── Dokument ──

Comic, Literatur, Sachbuch

Preis der Leipziger Buchmesse: Geschichte(n) als Spiegel der Gegenwart

Die Jury gibt die Nominierten für den Preis der Leipziger Buchmesse bekannt. Neben einem alten Bekannten finden sich einige echte Überraschungen unter den Nominierten. Nach den Indie- und Kleinstverlagen kann nun erstmals auch ein Comicverlag auf eine Auszeichnung hoffen.

Das ist mal eine Überraschung. Die Jury für den Preis der Leipziger Buchmesse unter der Vorsitzenden Insa Wilke gelingt es erneut, zu überraschen. Eine erfrischende Auswahl an Titeln aus dem Herbst 2022 und dem Frühjahr 2023 legt sie zur Lektüre ans Herz. Dass dabei erstmals auch ein Comic um den wichtigsten Buchpreis des Frühjahrs konkurriert und eine Übersetzung aus einem erst vor drei Jahren gegründeten Klein-Verlag nominiert wird, belegt die Aufgeschlossenheit und Neugier der Juror:innen, die erfolgreiche Publikumsverlage wie Hanser, Rowohlt, Kiepenheuer & Witsch oder Fischerverlage außen vor gelassen haben. Dass etwa die neuen Bücher von Judith Hermann, Birgit Birnbacher, Arno Geiger und Julia Schoch oder das viel gelobte Debüt von Sarah Elena Müller nicht nominiert wurden, ist durchaus überraschend.

───
── Bereitgestellte Daten ──

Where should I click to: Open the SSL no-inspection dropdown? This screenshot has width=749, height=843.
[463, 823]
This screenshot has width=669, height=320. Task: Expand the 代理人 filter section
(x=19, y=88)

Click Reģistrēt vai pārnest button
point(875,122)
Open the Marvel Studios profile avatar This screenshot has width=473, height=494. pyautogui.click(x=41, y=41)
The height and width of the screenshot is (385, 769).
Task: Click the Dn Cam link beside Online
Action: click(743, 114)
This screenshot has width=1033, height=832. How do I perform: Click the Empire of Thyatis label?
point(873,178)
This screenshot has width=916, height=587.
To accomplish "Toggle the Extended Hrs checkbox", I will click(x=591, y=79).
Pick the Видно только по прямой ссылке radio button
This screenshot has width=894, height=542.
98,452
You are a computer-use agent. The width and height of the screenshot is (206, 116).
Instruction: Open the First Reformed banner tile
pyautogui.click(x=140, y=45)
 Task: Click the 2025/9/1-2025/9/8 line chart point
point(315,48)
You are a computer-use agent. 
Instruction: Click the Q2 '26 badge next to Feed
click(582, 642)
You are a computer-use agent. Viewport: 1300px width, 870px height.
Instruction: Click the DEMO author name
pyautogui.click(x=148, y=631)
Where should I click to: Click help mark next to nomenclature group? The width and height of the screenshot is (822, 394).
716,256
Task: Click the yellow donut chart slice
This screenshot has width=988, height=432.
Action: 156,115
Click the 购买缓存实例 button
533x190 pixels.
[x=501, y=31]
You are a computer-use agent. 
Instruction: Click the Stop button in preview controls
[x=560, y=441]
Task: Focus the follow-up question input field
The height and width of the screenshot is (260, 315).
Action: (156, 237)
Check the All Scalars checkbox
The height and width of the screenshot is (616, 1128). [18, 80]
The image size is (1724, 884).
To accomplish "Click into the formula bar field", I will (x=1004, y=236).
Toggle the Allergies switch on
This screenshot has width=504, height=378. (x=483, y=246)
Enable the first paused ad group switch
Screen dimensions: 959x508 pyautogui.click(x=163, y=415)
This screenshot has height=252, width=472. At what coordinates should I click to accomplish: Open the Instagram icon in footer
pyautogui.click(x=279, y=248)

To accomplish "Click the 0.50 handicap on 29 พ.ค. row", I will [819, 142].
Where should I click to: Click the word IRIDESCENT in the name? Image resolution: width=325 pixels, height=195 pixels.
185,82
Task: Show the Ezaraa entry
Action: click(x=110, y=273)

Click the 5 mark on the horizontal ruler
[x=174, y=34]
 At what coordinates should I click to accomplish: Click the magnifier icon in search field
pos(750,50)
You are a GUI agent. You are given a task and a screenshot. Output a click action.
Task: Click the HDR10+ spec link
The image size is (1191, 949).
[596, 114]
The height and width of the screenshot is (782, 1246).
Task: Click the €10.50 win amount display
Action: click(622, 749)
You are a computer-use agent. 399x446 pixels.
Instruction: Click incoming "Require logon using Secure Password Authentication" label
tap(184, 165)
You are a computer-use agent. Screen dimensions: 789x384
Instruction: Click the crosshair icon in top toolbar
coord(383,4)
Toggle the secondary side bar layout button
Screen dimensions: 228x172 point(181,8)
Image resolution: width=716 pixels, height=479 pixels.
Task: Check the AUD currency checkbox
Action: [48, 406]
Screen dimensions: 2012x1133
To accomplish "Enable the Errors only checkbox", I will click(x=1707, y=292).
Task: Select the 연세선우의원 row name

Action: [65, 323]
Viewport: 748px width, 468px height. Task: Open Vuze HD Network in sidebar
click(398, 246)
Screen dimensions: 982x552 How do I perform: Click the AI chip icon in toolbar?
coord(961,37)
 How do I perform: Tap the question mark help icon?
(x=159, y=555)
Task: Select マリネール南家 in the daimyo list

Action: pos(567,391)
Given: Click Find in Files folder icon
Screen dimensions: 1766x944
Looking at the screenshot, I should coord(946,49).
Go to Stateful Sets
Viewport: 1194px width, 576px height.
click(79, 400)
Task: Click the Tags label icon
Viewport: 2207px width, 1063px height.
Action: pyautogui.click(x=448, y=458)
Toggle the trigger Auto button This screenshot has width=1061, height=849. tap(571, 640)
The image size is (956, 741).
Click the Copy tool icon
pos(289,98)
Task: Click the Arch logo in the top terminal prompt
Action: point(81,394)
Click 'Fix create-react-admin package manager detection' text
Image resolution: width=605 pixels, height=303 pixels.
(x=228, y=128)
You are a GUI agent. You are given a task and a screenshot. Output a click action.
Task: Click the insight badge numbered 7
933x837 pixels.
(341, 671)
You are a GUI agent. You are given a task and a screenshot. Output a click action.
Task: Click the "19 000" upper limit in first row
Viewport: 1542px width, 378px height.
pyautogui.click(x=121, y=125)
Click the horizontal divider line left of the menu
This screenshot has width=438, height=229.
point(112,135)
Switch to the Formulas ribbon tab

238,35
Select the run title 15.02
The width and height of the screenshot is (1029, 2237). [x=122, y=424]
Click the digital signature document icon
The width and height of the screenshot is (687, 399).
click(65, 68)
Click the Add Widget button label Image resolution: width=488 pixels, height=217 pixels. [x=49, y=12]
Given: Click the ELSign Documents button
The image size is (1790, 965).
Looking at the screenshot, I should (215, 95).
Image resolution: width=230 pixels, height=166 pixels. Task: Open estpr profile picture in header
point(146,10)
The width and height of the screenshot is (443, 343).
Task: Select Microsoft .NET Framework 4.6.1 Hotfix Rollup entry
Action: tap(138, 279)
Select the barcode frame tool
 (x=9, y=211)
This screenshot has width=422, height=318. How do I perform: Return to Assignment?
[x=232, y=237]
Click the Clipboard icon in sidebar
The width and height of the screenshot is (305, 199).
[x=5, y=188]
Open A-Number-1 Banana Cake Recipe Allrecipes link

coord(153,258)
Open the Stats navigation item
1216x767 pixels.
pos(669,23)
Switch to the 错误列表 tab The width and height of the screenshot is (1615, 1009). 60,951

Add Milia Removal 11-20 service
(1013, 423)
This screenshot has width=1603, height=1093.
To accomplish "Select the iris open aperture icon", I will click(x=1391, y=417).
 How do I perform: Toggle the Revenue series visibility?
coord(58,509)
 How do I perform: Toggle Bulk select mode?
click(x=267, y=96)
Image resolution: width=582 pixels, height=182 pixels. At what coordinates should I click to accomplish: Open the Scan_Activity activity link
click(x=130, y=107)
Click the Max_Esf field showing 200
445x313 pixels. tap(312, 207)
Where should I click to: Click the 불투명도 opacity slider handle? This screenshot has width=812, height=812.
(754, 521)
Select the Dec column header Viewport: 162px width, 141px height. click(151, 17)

───

> Aufgabenziel
Geben Sie den Text über den Preis der Leipziger Buchmesse vollständig und ohne jede Abweichung wieder.

> Übungsergebnis
Comic, Literatur, Sachbuch

Preis der Leipziger Buchmesse: Geschichte(n) als Spiegel der Gegenwart

Die Jury gibt die Nominierten für den Preis der Leipziger Buchmesse bekannt. Neben einem alten Bekannten finden sich einige echte Überraschungen unter den Nominierten. Nach den Indie- und Kleinstverlagen kann nun erstmals auch ein Comicverlag auf eine Auszeichnung hoffen.

Das ist mal eine Überraschung. Die Jury für den Preis der Leipziger Buchmesse unter der Vorsitzenden Insa Wilke gelingt es erneut, zu überraschen. Eine erfrischende Auswahl an Titeln aus dem Herbst 2022 und dem Frühjahr 2023 legt sie zur Lektüre ans Herz. Dass dabei erstmals auch ein Comic um den wichtigsten Buchpreis des Frühjahrs konkurriert und eine Übersetzung aus einem erst vor drei Jahren gegründeten Klein-Verlag nominiert wird, belegt die Aufgeschlossenheit und Neugier der Juror:innen, die erfolgreiche Publikumsverlage wie Hanser, Rowohlt, Kiepenheuer & Witsch oder Fischerverlage außen vor gelassen haben. Dass etwa die neuen Bücher von Judith Hermann, Birgit Birnbacher, Arno Geiger und Julia Schoch oder das viel gelobte Debüt von Sarah Elena Müller nicht nominiert wurden, ist durchaus überraschend.